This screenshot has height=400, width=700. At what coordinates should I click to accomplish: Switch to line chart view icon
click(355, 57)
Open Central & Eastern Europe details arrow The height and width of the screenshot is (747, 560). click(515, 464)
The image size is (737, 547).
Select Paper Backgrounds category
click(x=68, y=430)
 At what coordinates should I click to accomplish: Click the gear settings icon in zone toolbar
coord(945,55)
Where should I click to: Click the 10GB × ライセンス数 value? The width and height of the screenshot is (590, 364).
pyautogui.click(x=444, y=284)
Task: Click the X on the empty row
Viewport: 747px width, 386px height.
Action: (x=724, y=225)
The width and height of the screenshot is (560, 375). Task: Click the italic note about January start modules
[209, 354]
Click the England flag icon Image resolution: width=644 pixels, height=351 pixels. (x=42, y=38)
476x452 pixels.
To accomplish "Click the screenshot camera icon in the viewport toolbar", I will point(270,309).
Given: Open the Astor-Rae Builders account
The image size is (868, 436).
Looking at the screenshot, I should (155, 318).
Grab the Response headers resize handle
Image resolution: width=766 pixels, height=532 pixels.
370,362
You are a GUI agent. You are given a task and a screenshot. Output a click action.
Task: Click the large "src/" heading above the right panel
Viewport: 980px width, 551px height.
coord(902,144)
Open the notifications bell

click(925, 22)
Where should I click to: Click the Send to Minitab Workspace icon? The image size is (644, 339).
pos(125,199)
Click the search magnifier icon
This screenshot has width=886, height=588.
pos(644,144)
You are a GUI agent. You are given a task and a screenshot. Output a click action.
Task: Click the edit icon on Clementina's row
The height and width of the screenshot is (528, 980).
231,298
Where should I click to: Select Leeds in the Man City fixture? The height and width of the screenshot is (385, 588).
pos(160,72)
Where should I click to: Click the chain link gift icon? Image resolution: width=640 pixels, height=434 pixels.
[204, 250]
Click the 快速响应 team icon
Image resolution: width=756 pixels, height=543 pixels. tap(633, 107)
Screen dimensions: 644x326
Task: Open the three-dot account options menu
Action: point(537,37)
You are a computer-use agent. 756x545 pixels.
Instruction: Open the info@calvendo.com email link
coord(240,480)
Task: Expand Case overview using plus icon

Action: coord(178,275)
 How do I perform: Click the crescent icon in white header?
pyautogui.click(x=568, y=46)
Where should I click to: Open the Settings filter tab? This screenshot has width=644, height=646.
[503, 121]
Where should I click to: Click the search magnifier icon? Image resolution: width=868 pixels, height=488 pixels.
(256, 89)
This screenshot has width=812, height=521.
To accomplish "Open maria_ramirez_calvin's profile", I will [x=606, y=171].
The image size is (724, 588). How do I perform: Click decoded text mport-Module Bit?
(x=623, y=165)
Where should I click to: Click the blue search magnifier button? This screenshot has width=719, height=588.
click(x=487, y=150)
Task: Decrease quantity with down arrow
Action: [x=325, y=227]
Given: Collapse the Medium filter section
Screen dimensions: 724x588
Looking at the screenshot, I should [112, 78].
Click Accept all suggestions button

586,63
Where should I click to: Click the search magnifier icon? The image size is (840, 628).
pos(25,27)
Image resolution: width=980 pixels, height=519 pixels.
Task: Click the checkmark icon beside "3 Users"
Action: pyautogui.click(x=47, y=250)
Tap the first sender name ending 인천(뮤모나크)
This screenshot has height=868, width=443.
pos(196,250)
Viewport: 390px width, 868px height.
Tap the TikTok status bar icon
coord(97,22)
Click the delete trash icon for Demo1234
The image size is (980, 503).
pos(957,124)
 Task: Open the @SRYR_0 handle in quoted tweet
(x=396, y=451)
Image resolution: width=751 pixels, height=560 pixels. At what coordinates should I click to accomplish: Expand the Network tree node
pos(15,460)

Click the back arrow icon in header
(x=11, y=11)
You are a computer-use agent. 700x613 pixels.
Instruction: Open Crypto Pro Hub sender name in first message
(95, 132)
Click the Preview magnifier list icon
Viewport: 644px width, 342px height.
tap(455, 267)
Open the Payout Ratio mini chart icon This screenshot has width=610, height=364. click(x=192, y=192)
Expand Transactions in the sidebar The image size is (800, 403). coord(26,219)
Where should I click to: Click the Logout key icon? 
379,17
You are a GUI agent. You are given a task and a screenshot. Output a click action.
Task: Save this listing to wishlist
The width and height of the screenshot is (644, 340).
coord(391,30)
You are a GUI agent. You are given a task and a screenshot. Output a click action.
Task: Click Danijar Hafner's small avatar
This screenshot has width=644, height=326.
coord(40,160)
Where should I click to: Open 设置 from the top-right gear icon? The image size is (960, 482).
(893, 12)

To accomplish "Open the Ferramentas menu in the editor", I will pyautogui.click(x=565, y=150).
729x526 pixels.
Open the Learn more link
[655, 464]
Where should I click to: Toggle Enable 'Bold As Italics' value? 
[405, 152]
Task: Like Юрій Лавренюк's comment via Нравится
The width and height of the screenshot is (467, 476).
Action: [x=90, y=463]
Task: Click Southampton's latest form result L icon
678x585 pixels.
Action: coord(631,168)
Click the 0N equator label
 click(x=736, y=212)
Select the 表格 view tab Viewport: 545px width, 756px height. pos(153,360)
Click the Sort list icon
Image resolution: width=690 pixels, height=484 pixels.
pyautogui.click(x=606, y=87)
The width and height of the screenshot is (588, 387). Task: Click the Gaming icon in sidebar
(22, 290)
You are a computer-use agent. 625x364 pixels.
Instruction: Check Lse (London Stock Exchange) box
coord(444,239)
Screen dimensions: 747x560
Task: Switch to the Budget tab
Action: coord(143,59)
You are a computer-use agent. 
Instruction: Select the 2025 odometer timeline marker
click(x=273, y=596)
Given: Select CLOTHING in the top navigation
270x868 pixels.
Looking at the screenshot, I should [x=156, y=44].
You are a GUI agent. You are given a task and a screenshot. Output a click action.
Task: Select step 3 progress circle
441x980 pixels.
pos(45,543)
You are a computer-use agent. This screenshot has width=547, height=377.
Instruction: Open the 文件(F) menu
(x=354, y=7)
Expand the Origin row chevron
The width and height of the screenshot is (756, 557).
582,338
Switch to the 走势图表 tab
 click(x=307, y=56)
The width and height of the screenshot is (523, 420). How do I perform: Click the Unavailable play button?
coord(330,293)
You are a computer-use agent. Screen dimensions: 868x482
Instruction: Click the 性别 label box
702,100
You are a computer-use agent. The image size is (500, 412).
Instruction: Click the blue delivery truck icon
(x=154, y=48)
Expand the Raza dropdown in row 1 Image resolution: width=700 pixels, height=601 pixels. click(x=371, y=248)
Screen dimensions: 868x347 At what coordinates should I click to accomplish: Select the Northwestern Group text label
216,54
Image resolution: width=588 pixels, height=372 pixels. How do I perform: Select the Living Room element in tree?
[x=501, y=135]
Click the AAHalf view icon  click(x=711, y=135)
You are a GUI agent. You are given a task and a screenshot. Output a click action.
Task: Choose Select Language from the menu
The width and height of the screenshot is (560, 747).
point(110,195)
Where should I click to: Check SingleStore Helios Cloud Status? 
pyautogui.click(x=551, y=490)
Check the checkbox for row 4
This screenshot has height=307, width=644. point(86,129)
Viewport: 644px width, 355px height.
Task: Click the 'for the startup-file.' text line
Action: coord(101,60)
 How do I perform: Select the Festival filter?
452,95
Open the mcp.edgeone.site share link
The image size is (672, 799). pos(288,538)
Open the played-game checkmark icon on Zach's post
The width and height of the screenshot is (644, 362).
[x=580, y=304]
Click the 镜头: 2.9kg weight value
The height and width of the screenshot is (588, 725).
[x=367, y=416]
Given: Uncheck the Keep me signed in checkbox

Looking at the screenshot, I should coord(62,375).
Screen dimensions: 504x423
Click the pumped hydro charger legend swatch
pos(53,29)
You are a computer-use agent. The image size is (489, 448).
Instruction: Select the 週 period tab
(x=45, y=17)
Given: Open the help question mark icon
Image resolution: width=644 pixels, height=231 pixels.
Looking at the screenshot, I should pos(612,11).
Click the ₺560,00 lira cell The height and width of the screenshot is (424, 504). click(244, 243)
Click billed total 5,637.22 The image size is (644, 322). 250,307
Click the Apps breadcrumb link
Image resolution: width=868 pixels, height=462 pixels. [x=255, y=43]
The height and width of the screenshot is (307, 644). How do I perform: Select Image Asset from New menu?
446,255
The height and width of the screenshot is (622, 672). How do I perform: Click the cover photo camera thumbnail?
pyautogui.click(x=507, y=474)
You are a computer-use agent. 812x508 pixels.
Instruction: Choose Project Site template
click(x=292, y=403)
=-=-=
* ACTIVITY *
In this listing, how many lines contain "computer"? Give the number without explanation.

* RESPONSE TO THIS TASK *
9